Several other potential bidders -- Mexican businessman Ricardo Salinas Pliego and Golden Gate Capital -- were interested in the chain, but Circuit City’s $2.3 billion debt, coupled with an uncertain future even under a new owner, forced creditors to push for liquidation, analysts said.

“Even if you made it a small company and did all the right things, you would still have that big debt burden,” said Andrew Abrams, an analyst at Avian Securities. “That would just eat up everything they could make. You would end up with a declining asset with an increasing percentage of debt no matter what happens. The creditors were just a little stronger than Circuit thought they would be.”

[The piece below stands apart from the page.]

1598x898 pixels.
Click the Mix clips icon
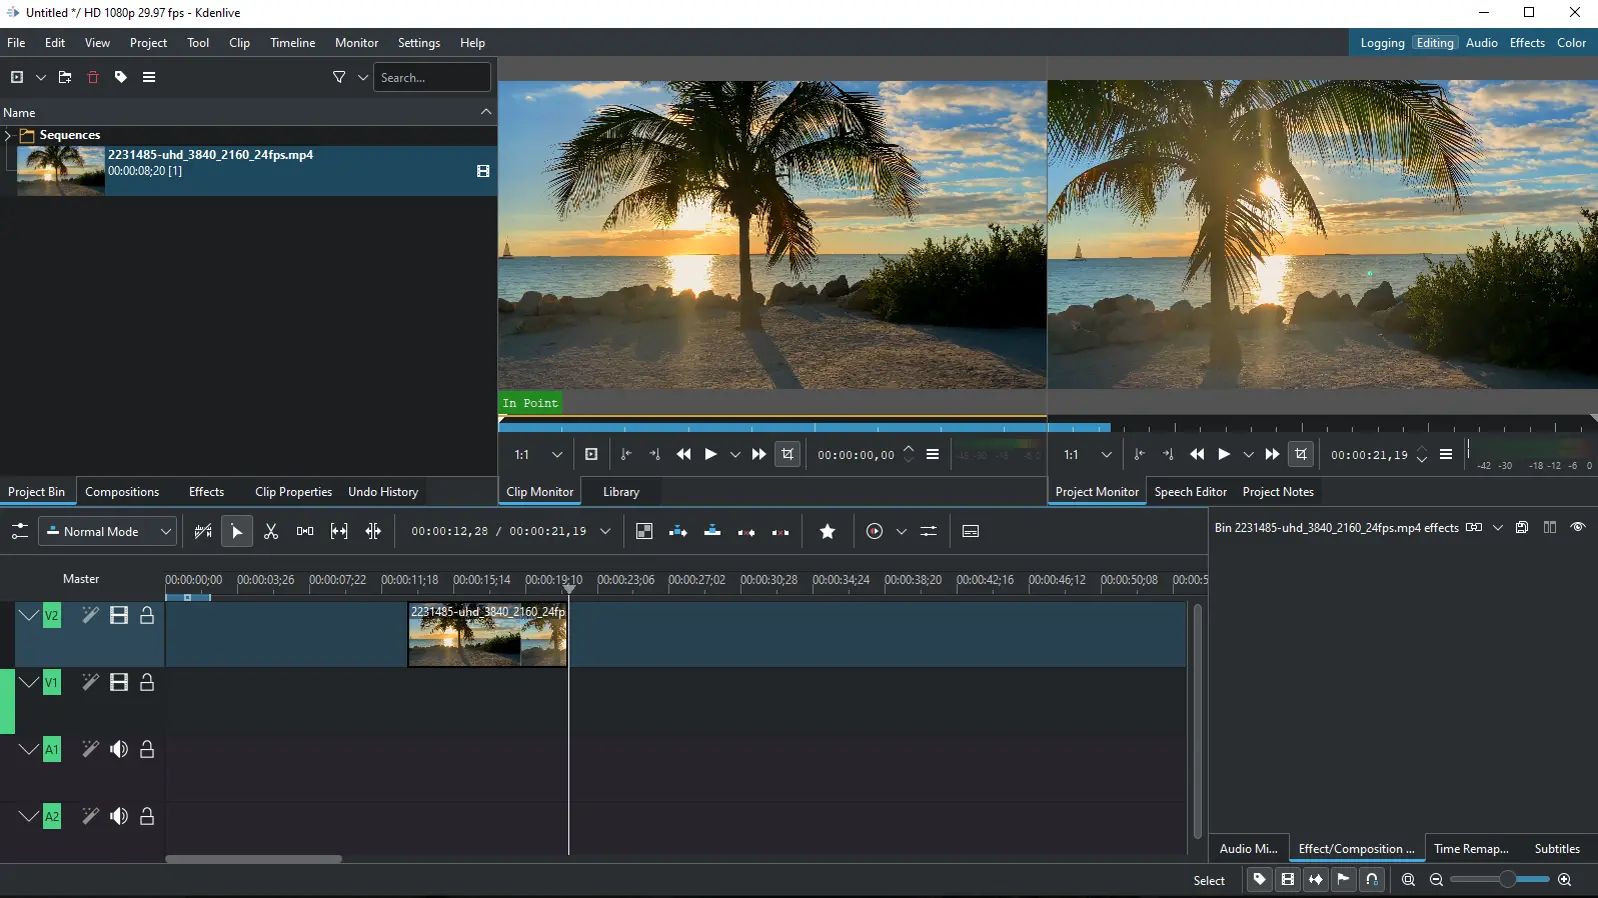pos(644,532)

Circuit City’s liquidation marks a startling fall for a retailer that in the mid-1990s had the upper hand on Best Buy, which at the time was struggling financially and had violated covenants on its loan agreements. But Best Buy retrenched, hired Anderson Consulting, and reemerged as a stronger chain. Meanwhile, Circuit City used its cash to venture into used cars with CarMax and buy a majority share in the Digital Video Express conditional-access DVD venture, which the chain called Divx for short. It spun off CarMax and later closed down Divx, but Circuit City critics have argued those forays marked the beginning of the end for the chain because they took management’s eye off the ball. In the years leading up to its filing for bankruptcy in November, Circuit City dropped major appliances, fired 3,400 of its highest paid sales associates, acquired the InterTAN chain in Canada and struggled to revamp an aging point-of- sale software system.

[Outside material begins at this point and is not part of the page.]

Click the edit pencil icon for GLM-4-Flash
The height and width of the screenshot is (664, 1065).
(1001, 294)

“In 1996, everybody thought Best Buy was done and Circuit City had won, but Best Buy dodged that bullet and 13 years later look where we are,” said David Workman, executive director of the PRO Buying Group, who was a senior executive at Ultimate Electronics at the time. “Circuit sort of took their focus off the core business that gave them the money to go play with CarMax, Divx and other things. Then it was ill- timed decisions related to appliances and they didn’t pay themselves back when they divested CarMax.”

The likely beneficiary of Circuit City’s liquidation will be Best Buy, which as a result could see a 7 percent benefit in same-store sales in the fiscal year ending February 2010, said Jack Murphy, an analyst at William Blair & Co. Regional chains also stand to gain as they face one less competitor, dealers said. In the Atlanta market, BrandsMart’s two stores have posted increased revenue since Circuit City closed there last fall, President Michael Perlman said. No regional CE chains are likely to emerge within the next year as a viable national competitor to Best Buy, dealers we polled said. Wal-Mart might well continue to rival Best Buy in some categories, but it competes for different customers than those who shop Best Buy, retailers said. “We probably need fewer players in the market right now and that will make the pie bigger” for those dealers that survive, Perlman said.

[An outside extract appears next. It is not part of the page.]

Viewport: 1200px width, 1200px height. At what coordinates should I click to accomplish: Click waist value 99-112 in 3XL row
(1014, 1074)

“Clearly the industry doesn’t have another name like Circuit’s right now and what will likely happen is everybody gets a piece,” of its business, Workman said. “Much like when CompUSA went away on the computer side, everybody picked up some piece of that business.” CompUSA closed the last of its stores in 2008.

Circuit City’s liquidation also will unleash a flood of vacant stores on a market already drowning in abandoned store fronts. Last year, a raft of retailers including Boscov’s, Sharper Image, Mervyns, Linens ‘n Things, Whitehall Jewelers and Steve & Barry’s filed for bankruptcy. Boscov’s has since reemerged, but last week Goody’s Family Clothing and Gottschalks Inc. filed. Many other retailers are expected to follow as they run short of working capital or can’t finance their debt, analysts said. The retailers that remain will weigh expansion plans carefully and are likely to drive a hard bargain to lease space, they said.